• **EJERCICIOS POR RESOLVER**:
• A. Enumera todas las personas que se mencionan por su nombre en la sección del documento sobre López Obrador.
• B. Según la sección del documento sobre López Obrador, ¿en qué posición se encuentra López Obrador con respecto al Fondo Monetario Internacional?

• **SECCIÓN DEL DOCUMENTO**:
☆ ☆ ☆

En este sentido, López Obrador no es el típico populista como se le llama en México. A los últimos presidentes a los que se etiquetó de populistas fueron Luis Echeverría y José López Portillo, con quienes si bien López Obrador tiene vasos comunicantes a través de la vieja corriente del PRI del nacionalismo estatizador, también se encuentra en sus antípodas económicas, porque su política no es de incrementar el gasto público sin importar la inflación, como ellos, sino de controlar y reducir el gasto a niveles nunca vistos, y no endeudarse, que es algo que ninguno de los gobiernos que tanto critica como “neoliberales”, llegaron a hacer. Para usar sus mismas categorías de análisis, López Obrador se encuentra a la derecha del Fondo Monetario Internacional.
La incoherencia ideológica del Presidente confunde a muchos y él tampoco ayuda con sus respuestas chabacanas a las críticas de que en lugar de cuestionarlo, tendrían que pedir perdón por haber apoyado, dice, a gobiernos neoliberales. Si sus acciones económicas y sociales son conservadoras, y sus políticas-políticas reaccionarias, su retórica es lo que llena la arena pública en donde lo clasifican como un populista. En un terreno de imágenes y símbolos, como él mismo ha construido su gobierno a través de las mañaneras, que le endilguen la etiqueta de populista no es algo que debe extrañar. Lo que sí tendría que preocuparle es que esos actores políticos y agentes económicos a quienes les exige disculpas -ingenuamente pensando que alguien lo toma en serio-, es a quienes escuchan los inversionistas en este mundo que, como reconoce en otras de sus contradicciones entre lo que dice y lo que hace, es interdependiente.

☆ ☆ ☆

• **DATOS EXTRAÍDOS**:
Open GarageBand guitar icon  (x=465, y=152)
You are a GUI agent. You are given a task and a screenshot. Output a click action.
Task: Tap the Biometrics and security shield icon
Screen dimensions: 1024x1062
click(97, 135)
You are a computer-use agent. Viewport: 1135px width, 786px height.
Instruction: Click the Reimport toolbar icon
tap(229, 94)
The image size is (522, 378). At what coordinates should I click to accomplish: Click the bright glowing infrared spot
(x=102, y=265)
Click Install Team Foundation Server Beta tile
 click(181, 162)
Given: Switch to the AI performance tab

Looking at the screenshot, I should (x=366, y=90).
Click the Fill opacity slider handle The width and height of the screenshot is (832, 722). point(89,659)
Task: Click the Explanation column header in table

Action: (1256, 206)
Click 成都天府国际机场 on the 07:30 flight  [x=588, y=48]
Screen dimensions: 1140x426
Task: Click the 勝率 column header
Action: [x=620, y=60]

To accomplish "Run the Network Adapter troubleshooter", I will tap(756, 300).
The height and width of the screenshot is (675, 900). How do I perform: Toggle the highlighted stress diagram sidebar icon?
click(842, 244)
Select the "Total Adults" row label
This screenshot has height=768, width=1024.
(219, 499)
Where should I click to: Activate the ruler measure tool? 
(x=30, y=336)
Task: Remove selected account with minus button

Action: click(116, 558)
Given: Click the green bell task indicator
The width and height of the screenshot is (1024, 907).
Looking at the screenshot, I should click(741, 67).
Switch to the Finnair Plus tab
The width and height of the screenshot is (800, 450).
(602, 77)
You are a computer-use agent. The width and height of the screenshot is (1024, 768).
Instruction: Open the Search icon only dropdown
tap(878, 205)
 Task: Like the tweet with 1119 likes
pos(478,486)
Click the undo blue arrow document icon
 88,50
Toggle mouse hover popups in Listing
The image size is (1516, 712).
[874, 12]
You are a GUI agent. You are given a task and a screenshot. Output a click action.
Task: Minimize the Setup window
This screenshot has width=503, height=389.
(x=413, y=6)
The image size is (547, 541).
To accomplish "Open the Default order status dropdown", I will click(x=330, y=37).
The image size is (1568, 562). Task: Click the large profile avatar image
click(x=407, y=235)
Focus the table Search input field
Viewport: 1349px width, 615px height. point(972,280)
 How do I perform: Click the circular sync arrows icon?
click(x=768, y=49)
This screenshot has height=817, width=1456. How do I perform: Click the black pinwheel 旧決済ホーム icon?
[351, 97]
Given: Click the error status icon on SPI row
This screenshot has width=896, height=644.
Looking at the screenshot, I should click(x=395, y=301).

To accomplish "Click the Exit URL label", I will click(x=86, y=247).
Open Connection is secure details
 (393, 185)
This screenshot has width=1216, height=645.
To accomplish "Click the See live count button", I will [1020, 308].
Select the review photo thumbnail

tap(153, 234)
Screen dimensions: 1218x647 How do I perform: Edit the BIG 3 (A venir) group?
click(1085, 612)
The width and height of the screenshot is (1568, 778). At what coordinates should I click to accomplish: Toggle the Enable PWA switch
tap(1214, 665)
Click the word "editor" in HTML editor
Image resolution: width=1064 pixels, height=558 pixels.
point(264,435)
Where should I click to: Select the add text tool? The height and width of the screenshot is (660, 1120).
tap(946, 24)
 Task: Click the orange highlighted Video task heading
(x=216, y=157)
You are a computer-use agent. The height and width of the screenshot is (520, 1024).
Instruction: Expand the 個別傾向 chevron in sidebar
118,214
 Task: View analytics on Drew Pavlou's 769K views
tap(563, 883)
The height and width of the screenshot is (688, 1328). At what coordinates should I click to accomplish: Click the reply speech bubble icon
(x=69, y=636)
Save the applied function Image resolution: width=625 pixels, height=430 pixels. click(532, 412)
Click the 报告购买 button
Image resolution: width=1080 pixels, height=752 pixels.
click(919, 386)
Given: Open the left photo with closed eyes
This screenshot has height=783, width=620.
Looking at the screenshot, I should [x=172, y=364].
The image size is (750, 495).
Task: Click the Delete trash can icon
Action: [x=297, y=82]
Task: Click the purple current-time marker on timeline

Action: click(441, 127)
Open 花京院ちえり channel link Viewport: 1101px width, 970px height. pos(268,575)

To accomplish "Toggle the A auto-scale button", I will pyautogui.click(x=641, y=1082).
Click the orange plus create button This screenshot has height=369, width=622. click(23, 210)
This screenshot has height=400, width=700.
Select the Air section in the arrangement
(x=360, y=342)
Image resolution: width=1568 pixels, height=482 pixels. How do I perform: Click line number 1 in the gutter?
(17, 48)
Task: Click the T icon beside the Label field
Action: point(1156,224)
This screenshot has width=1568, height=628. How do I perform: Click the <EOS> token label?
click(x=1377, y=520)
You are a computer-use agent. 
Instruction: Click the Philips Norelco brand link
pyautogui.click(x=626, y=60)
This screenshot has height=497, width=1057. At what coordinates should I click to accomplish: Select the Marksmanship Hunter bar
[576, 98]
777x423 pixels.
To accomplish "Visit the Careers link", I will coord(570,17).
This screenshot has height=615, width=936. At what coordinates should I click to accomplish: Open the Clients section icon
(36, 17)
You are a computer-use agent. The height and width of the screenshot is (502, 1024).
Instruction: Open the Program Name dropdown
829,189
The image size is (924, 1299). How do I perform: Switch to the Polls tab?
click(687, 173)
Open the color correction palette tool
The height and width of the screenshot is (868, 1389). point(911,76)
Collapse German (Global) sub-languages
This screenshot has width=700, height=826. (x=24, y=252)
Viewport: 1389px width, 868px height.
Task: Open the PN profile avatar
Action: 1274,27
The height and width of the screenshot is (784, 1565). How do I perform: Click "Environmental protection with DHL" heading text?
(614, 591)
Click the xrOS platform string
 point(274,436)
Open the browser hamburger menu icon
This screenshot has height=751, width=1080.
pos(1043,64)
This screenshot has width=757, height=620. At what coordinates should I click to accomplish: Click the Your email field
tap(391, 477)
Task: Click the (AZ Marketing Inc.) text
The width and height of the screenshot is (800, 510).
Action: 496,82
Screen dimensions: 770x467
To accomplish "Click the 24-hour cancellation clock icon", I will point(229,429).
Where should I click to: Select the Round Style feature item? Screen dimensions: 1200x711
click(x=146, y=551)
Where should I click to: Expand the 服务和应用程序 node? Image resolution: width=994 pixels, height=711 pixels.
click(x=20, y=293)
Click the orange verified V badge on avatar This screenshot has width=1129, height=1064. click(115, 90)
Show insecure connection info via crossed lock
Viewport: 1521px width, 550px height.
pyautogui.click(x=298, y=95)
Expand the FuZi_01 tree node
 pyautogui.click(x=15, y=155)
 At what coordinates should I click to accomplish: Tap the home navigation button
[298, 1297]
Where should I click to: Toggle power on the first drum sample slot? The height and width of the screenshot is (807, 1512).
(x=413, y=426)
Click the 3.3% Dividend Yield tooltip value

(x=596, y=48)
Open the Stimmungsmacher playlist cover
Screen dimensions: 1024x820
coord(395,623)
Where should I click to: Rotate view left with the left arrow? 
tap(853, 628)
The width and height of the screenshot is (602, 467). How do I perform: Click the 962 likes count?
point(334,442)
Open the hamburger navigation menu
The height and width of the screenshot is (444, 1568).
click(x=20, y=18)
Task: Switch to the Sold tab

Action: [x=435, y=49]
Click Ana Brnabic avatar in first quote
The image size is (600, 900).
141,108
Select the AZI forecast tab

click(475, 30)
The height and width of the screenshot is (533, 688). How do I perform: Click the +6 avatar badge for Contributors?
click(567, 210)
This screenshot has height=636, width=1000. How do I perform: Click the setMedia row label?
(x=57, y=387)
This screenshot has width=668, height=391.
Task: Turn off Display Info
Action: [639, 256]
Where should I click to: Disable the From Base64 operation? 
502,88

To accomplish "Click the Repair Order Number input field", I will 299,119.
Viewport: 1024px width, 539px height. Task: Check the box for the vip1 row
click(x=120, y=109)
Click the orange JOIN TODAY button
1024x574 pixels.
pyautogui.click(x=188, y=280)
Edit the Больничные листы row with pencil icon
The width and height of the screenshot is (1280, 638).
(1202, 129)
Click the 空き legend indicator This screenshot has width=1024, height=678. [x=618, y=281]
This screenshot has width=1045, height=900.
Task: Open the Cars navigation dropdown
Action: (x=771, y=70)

☆ ☆ ☆

• **RESPUESTAS EN ORDEN**:
• A. López Obrador, Luis Echeverría y José López Portillo.

• B. Se encuentra a la derecha del Fondo Monetario Internacional.